Buh-Bye

Tracy Quartermaine is leaving General Hospital. And I am sobbing. Tracy Quartermaine is a fictional character on a soap opera and I am wailing. “No, Tracy Quartermaine, please don’t leave us! You’re breaking my heart!” To say goodbyes aren’t my strong point is an understatement. Guess what? Nobody likes goodbyes. A good friend’s mother passed away in Trinidad this week. The rituals following the funeral take two weeks. In Mexico, its nine days. In the Jewish religion, there is the seven day mourning period known as Shiva. We all have an extended mourning period to say good bye. We need that time to come to terms with absence and loss and change. And this doesn’t only apply when a loved one passes away. I recently finished the second production with the Community Synagogue Theatre Company. Since the last curtain came down, we have had an adult cast party, a cast dinner, an upcoming cast gathering to view the video, countless Karaoke nights, and a girls night out to say goodbye to one of our loved ones who is moving away. We adore each other. We miss each other. We can’t believe we are not going to see each other three times a week for eternity. But the days pass, and we get together less, and we work and plan vacations and deal with children and honor commitments and live life.
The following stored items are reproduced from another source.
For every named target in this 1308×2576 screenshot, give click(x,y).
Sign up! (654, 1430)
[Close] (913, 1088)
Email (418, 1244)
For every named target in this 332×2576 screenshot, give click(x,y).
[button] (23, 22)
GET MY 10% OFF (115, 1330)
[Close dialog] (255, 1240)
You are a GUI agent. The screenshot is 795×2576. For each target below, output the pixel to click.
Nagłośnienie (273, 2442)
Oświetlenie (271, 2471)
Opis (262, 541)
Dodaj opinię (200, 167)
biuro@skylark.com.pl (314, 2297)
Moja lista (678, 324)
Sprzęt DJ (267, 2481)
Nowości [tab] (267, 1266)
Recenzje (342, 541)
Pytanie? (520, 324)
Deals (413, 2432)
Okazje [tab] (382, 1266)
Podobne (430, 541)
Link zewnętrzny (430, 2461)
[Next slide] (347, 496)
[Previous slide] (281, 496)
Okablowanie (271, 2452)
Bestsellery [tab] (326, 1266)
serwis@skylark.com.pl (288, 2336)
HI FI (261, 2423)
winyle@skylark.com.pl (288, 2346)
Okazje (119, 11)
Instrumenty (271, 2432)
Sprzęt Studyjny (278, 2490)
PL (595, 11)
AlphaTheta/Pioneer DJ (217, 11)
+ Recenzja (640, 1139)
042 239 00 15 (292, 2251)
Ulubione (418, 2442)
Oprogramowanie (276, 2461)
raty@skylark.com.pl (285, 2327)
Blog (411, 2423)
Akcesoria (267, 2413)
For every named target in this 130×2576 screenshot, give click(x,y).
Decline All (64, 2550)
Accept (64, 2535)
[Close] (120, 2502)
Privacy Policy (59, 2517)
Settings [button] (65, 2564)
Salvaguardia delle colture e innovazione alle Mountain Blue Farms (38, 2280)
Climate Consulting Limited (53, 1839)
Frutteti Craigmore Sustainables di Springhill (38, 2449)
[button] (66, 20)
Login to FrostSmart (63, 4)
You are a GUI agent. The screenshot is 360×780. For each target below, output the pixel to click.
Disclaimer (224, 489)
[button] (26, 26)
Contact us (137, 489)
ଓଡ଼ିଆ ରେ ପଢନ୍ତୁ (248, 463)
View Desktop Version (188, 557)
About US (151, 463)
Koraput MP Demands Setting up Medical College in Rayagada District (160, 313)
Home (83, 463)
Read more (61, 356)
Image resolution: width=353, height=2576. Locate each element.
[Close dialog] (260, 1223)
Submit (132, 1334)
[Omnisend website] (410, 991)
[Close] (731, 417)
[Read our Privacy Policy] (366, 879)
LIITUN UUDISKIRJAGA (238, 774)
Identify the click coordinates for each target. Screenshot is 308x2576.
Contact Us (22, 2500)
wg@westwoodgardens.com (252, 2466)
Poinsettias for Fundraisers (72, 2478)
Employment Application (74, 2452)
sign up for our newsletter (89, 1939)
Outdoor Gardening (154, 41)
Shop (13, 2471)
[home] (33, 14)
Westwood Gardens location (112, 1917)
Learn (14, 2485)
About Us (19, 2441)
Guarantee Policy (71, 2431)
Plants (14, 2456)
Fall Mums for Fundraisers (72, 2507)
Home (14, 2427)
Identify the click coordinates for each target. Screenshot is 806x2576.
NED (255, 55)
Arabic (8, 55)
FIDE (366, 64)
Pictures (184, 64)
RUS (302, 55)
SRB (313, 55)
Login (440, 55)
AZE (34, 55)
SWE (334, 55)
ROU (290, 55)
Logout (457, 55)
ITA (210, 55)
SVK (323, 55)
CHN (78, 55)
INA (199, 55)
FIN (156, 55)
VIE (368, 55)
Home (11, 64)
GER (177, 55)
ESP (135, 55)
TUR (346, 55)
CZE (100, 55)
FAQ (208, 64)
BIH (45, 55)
Until the next time, when we will squeal, and embrace and scoop up children who have grown six inches in the last year and start all over again. Life will always include goodbyes. Some are temporary. Some are not. The trick is to not look back and be sad for what is gone, but to be grateful for what was here, to embrace what is happening now, and hopeful for what will come. Thanks for the memories, Tracy Quartermaine.